One classifies $\varvec{x}_0$ into $\Pi _1$ if ${y}_{{\mathrm{BC}}}(\varvec{x}_0)<0$ and into $ \Pi _2$ otherwise. Then, from Lemma 2 and (11), we have the following result.

Theorem 2

For the BC-DWD, (8) holds under (C-i) and (C-ii).

We emphasize that the BC-DWD enjoys the asymptotic consistency without assuming (C-iii). See Sect. 5 for numerical comparisons.

4 WDWD and its asymptotic properties

Qiao et al. (2010) developed the WDWD to overcome the weakness of the DWD for sample imbalance. The optimization problem of the WDWD is as follows:

$$\begin{aligned}&\min _{{{\varvec{w}}},b} \left\{ W(-1)\sum _{j=1}^{n_1}\frac{1}{r_j} +W(+1)\sum _{j=n_1+1}^{N}\frac{1}{r_j} \right\} \\&\text{ subject } \text{ to } r_j=t_j(\varvec{w}^{\mathrm{T}}\varvec{x}_j+ b)>0,\quad j=1,\ldots ,N, \text{ and } \Vert \varvec{w}\Vert {\le }1 \end{aligned}$$

with $W(-1)\ (>0)$ and $W(+1)\ (>0)$ some weights.
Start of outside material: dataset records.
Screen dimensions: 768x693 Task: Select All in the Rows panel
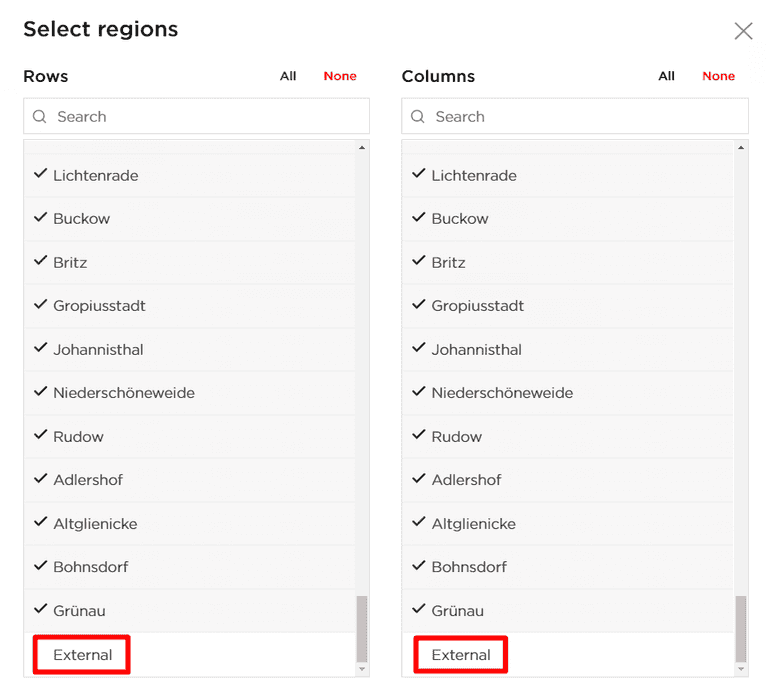288,76
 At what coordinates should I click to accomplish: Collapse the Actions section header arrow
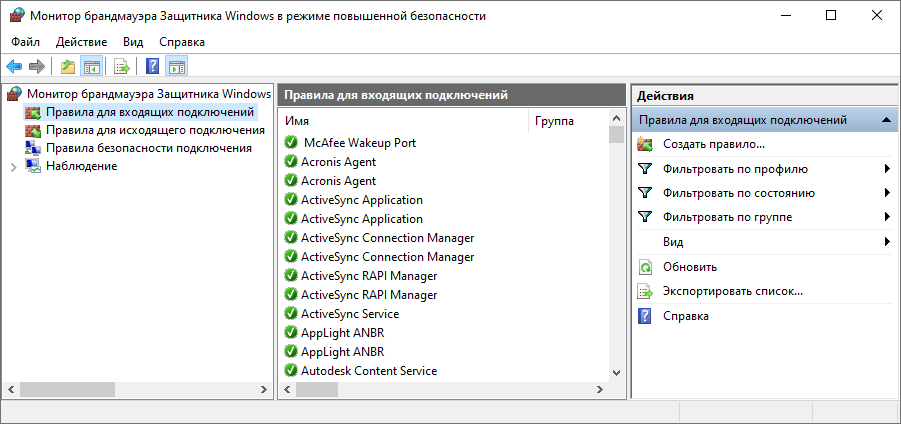[886, 120]
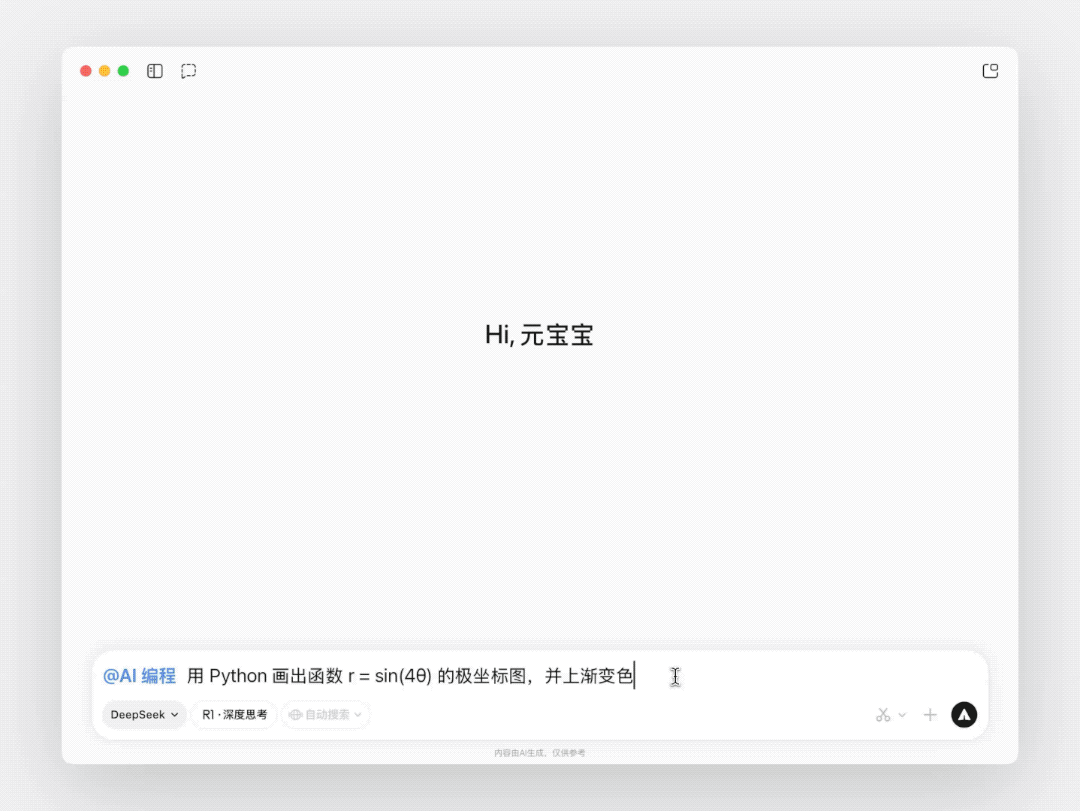Click the globe icon on the 自动搜索 pill
Screen dimensions: 1080x811
(295, 714)
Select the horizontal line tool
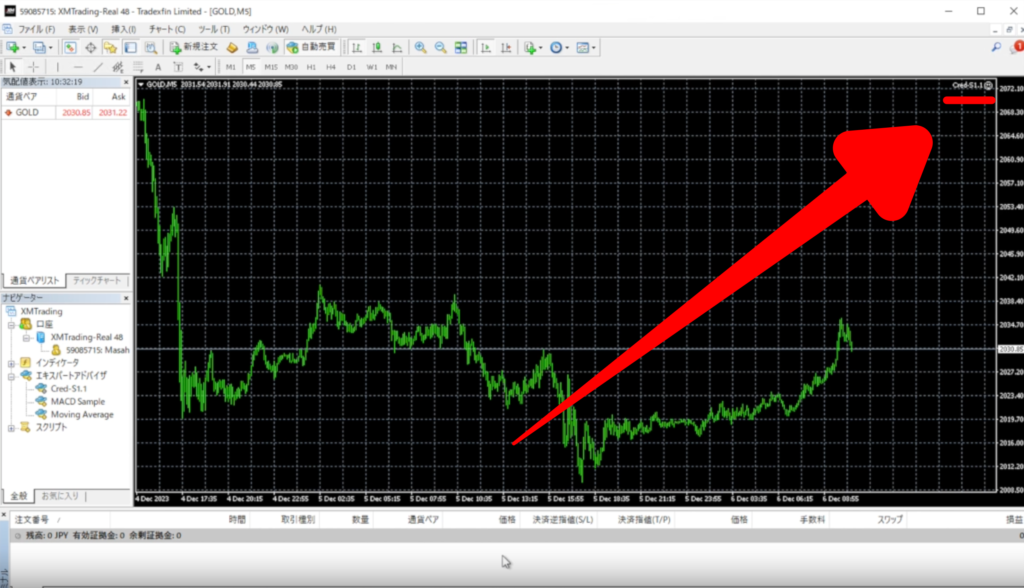 click(77, 66)
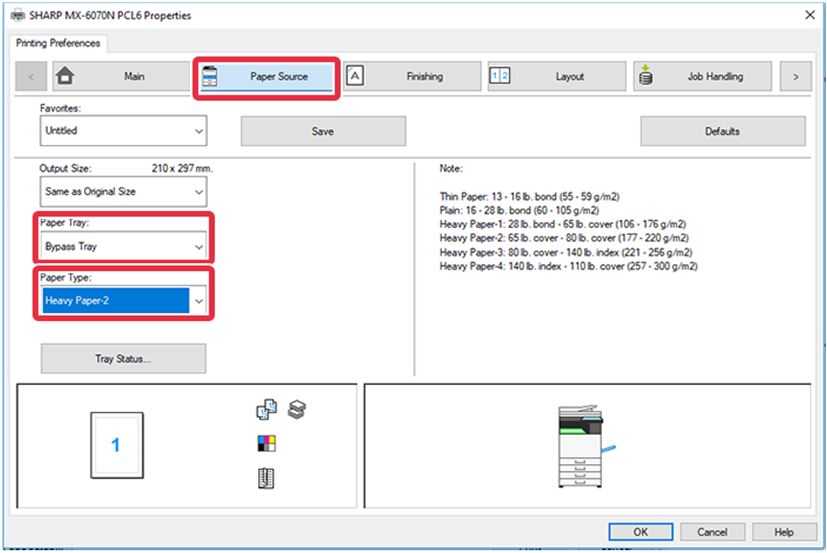Click the copies icon in preview pane
This screenshot has width=827, height=553.
(265, 409)
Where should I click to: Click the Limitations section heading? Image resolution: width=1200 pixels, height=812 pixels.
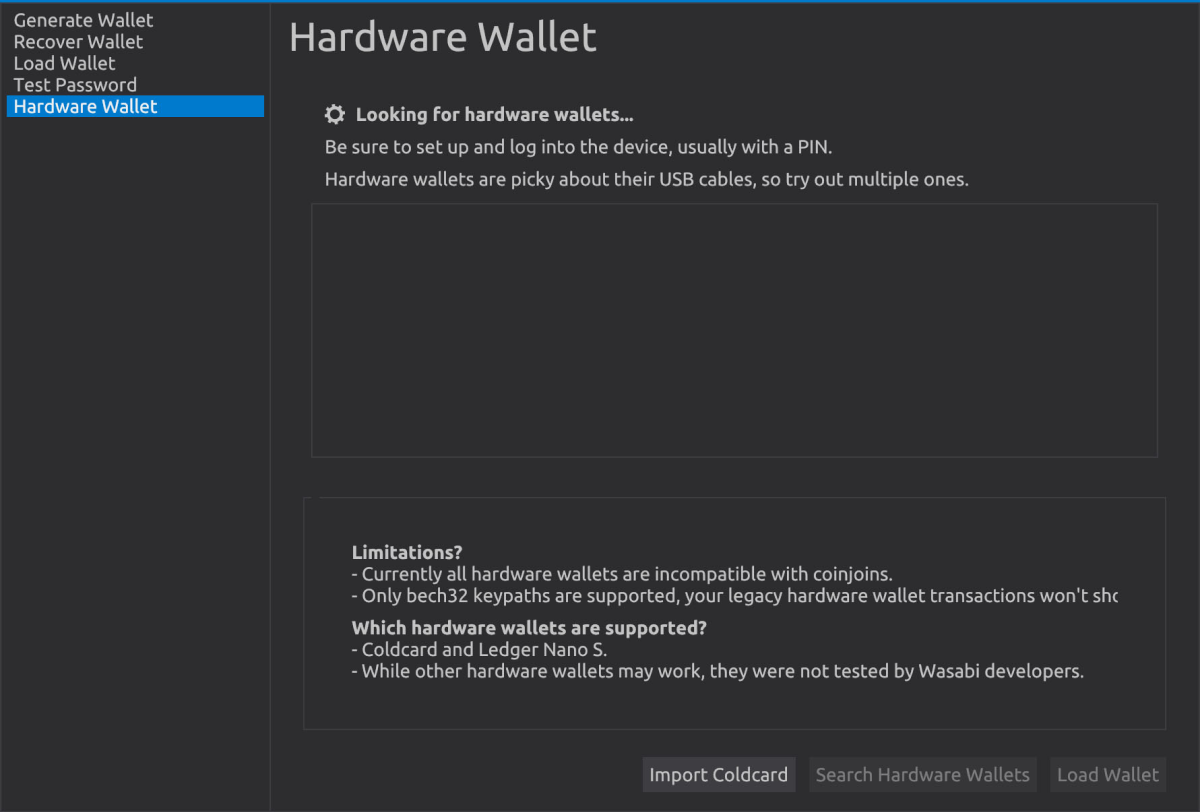[x=407, y=552]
In this paper, we assume $W(-1)=1$ without loss of generality. We also assume that

$$\begin{aligned} \liminf _{d\rightarrow \infty }W(+1)>0 \quad \text{ and } \quad \limsup _{d\rightarrow \infty }W(+1)<\infty . \end{aligned}$$

Then, similar to the DWD, the dual optimization problem is written as follows:

$$\begin{aligned} \max _{ {\varvec{\alpha }}}L_{{\mathrm{W}}}(\varvec{\alpha }) \end{aligned}$$

subject to (4), where

$$\begin{aligned} L_{{\mathrm{W}}}(\varvec{\alpha })=2\sum _{j=1}^{n_1}\sqrt{\alpha _j} +2\sum _{j=n_1+1}^{N}\sqrt{W(+1)\alpha _j} -\sqrt{K(\varvec{\alpha })}. \end{aligned}$$

Let us write that

$$\begin{aligned} {\hat{\varvec{\alpha }}}_{{\mathrm{W}}}=({\hat{\alpha }}_{1{\mathrm{W}}},\ldots ,{\hat{\alpha }}_{N{\mathrm{W}}})^{\mathrm{T}}=\mathop {\hbox {argmax}}\limits _{ {\varvec{\alpha }}}L_{{\mathrm{W}}}(\varvec{\alpha })\ \text{ subject } \text{ to } (4). \end{aligned}$$

Similar to the DWD, we obtain the classifier function of the WDWD:

$$\begin{aligned} {y}_{{\mathrm{W}}}(\varvec{x}_0) ={\hat{\varvec{w}}}_{{\mathrm{W}}}^{\mathrm{T}}\varvec{x}_0+{\hat{b}}_{{\mathrm{W}}}, \end{aligned}$$

where

$$\begin{aligned} {\hat{\varvec{w}}}_{{\mathrm{W}}} =\frac{1}{\sqrt{K({\hat{\varvec{\alpha }}}_{{\mathrm{W}}})}} \sum _{j=1}^N{\hat{\alpha }}_{j{\mathrm{W}}} t_j\varvec{x}_j \end{aligned}$$

and

$$\begin{aligned} {\hat{b}}_{{\mathrm{W}}}= & {} \frac{1}{N}\sum _{j=1}^{n_1} \left( -\sqrt{\frac{1}{{\hat{\alpha }}_{j{\mathrm{W}}}}}-{\hat{\varvec{w}}}_{{\mathrm{W}}}^{\mathrm{T}}\varvec{x}_j\right) \nonumber \\&+\frac{1}{N}\sum _{j=n_1+1}^{N} \left( \sqrt{\frac{W(+1)}{{\hat{\alpha }}_{j{\mathrm{W}}}}}-{\hat{\varvec{w}}}_{{\mathrm{W}}}^{\mathrm{T}}\varvec{x}_j\right) . \end{aligned}$$

Then, one classifies $\varvec{x}_0$ into $\Pi _1$ if ${y}_{{\mathrm{W}}}(\varvec{x}_0)<0$ and into $ \Pi _2$ otherwise.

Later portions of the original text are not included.